Alternative
Santé - L'Impatient,
le mensuel de votre santé au quotidien. Se soigner autrement grâce
aux ressources des médecines alternatives et naturelles.
juillet
2000
Métier:
sorcière
Au
pays des guérisseurs, Edith Acédo est, comme on dit, « une figure».
Grande, longue, d’aspect sévère, elle parle haut et clair, roule
les « r » comme on a coutume en Berry. Guérisseuse ? La belle
affaire ! elle est « tombée dedans » quand elle était petite et
cela ne l’étonne plus.
À
visiter son jardin plein de fleurs et de chants d’oiseaux, à l’entendre
« converser » avec tout ce petit monde, on pressent qu’Edith Acédo
a bien l’âme d’une « sorcière berrichonne ». Comme ses mère et grand-mère
qui pratiquaient, pour soigner, l’art des formules médico-magiques.
« J’avais 7 ans quand je me suis rendu compte que je voyais des
couleurs autour des animaux de la ferme. J’ai raconté cela à mes
parents, ils m’ont rabrouée en me disant de ne pas raconter de bêtises.
» Sa vocation de « sorcière » étouffée, Edith poursuit des études.
Une atteinte de poliomyélite met un terme momentanément à son immense
vitalité. Elle se marie, tient la caisse du magasin d’alimentation
de son époux dans la banlieue parisienne, donne naissance à deux
enfants. Jusque-là rien que de très banal ! La progéniture d’Edith
Acédo grandit, en même temps que son intérêt pour les « philosophies
ésotérico-alternativo-psycho-parallèles ». Cela la conduit à suivre
une psychanalyse ainsi que des cours de psychorelaxologie, et à
s’intéresser au magnétisme.
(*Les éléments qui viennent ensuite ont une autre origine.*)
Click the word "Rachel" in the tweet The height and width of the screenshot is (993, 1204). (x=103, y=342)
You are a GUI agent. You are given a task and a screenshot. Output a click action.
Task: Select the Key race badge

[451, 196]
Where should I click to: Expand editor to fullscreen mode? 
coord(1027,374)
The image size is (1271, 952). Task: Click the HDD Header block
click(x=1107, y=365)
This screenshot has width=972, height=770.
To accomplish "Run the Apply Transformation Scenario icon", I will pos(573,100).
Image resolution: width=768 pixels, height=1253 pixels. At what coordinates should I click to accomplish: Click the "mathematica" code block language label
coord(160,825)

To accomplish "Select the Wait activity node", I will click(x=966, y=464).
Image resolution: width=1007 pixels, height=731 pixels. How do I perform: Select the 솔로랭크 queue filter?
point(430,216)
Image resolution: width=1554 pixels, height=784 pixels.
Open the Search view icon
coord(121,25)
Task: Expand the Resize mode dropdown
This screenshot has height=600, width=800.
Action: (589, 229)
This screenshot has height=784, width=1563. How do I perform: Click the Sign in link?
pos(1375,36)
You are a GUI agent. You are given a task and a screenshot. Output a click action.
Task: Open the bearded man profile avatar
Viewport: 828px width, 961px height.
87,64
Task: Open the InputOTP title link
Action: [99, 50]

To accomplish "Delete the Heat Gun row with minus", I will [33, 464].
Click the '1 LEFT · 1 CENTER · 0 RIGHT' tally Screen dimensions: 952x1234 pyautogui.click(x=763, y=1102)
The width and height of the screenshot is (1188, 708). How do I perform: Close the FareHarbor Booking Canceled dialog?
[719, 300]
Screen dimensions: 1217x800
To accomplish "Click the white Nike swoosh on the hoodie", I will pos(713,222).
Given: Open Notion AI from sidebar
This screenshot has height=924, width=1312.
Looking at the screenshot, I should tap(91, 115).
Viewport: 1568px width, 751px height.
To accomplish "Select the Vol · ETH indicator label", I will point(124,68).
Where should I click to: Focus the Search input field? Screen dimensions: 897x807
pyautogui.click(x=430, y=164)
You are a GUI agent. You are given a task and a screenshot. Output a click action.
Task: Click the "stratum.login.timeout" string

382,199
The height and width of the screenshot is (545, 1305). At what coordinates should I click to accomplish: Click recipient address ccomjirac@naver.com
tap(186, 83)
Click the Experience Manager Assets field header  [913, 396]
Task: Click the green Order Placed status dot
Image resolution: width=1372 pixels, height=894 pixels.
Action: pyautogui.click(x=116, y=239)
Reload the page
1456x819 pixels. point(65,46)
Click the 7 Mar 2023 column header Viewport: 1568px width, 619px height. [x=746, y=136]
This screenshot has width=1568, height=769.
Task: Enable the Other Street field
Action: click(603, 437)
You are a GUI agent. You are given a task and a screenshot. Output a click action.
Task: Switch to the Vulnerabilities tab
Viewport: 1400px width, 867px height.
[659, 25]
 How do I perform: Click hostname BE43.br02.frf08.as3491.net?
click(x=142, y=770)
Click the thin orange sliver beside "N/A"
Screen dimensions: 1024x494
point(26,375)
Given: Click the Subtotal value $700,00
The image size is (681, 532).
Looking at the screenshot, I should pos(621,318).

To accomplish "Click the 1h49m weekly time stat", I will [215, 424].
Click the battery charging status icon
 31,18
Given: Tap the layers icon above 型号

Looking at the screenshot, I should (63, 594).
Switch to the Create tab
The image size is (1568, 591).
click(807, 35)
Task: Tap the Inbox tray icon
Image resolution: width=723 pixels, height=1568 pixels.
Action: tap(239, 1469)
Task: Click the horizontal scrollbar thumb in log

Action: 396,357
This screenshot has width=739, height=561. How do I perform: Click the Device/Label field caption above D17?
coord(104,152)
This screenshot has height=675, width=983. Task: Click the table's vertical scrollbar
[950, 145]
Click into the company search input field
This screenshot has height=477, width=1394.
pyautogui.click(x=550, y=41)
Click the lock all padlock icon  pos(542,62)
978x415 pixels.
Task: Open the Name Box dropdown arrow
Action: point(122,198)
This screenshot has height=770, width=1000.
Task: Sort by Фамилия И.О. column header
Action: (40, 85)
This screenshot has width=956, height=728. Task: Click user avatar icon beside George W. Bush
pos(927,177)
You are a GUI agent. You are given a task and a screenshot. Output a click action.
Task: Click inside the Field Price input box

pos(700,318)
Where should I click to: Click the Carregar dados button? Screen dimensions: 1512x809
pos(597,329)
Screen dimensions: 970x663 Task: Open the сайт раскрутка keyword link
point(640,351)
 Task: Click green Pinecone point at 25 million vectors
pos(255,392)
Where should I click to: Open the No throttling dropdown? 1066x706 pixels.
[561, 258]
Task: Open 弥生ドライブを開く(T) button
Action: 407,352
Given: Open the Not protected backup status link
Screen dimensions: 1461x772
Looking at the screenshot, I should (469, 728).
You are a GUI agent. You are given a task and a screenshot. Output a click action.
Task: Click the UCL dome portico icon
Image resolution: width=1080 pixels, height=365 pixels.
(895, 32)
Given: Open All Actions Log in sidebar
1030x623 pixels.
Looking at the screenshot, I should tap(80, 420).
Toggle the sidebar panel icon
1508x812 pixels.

Sa sensibilité personnelle lui fait
très vite éprouver des sensations aussi diverses que multiples quand
ses mains évoluent au-dessus des corps. « Elles se meuvent, se déplacent,
survolent, palpent, s’orientent instinctivement au gré des vibrations
qu’elles ressentent. » Elle apprend à reconnaître ces différents
stimuli, leur intensité, les trajets énergétiques qu’ils empruntent
et à mettre ces sensations en relation avec les maux que lui présentent
les consultants. C’est ainsi qu’elle est devenue guérisseuse.« Chaque
thérapeute a son propre code de conduite et de ressenti. Certains
sentent le chaud, là où par exemple je sentirai du froid. Pour moi,
explique-t-elle, il y a problème quand la perception n’est pas la
même dans les deux mains. Mon travail consiste à remettre en ordre
ce désordre jusqu’à ce que je ne ressente plus de déséquilibre.
»
Ce
n’est pas le geste qui compte, mais la foi
Ce qui compte pour Edith, ce n’est
pas le geste pratiqué par le magnétiseur : disperser l’énergie
comme ci, recharger comme ça… Mais sa qualité d’être et la foi
qu’il met dans ce qu’il fait. « C’est comme les formules contre
les piqûres, coupures, gerçures, brûlures, elles possèdent la
force qu’y met le guérisseur. Pour ma part, continue-t-elle, j’utilise
celles que m’ont transmises mes mère et grand-mère, et je leur
donne tout l’amour dont je suis capable. C’est tout et c’est beaucoup
! Le reste ne dépend pas de moi, je transite les demandes mais
ne sais pas qui y répond. Mais je prie, et je médite… » Installée
comme relaxologue, son cabinet ne désemplit plus : de 7 h du matin
à 11 h du soir, Edith soigne. Elle a finalement développé le pouvoir
qu’elle s’était découvert enfant. « Quand je me mets en un certain
état de conscience modifiée, je vois les couleurs qui émanent
des êtres et ce qui se passe à l’intérieur d’eux », annonce-t-elle
le plus simplement du monde. Son « scanner » personnel – c’est
ainsi qu’elle appelle ce don – en route, elle est capable d’indiquer
à une sage-femme comment se présente un bébé à naître et la façon
de procéder pour le tourner in-utéro ; ou de rassurer par téléphone
des jeunes parents qui craignent pour leur enfant chez lequel
elle ne « voit » rien ; ou au contraire d’indiquer à cet homme
qu’il doit le plus rapidement possible consulter un urologue parce
qu’elle distingue sur l’un de ses reins une tâche qui ne lui dit
rien de bon.Emploi du temps surchargé, toujours « overbooké »,
notre « sorcière » qui se sentait une force invincible finit par
s’épuiser. « Ajoutée à l’excès de travail, la fréquente mise en
état de conscience modifiée a fini d’utiliser mes réserves de
calcium, de magnésium et de phosphore, raconte Edith Acédo. Les
séquelles de polio se sont réveillées, je souffre d’une arthrose
et d’une décalcification importante. Je me déplace difficilement,
et je ne peux tenir debout. Depuis quatre ans, j’ai rejoint mon
Berry, je me suis mise à la retraite et je ne soigne plus. » Tant
mieux pour ses petites-filles qui profitent du temps libre de
leur mamie quand elle a fini de répondre aux six cents lettres
qu’elle reçoit encore chaque année. Sous son apparente sévérité
se cache un cœur d’or, un petit côté « bonne sœur », qui continue
de battre au malheur d’autrui et qui s’émerveille chaque jour
des dons qu’elle a reçus !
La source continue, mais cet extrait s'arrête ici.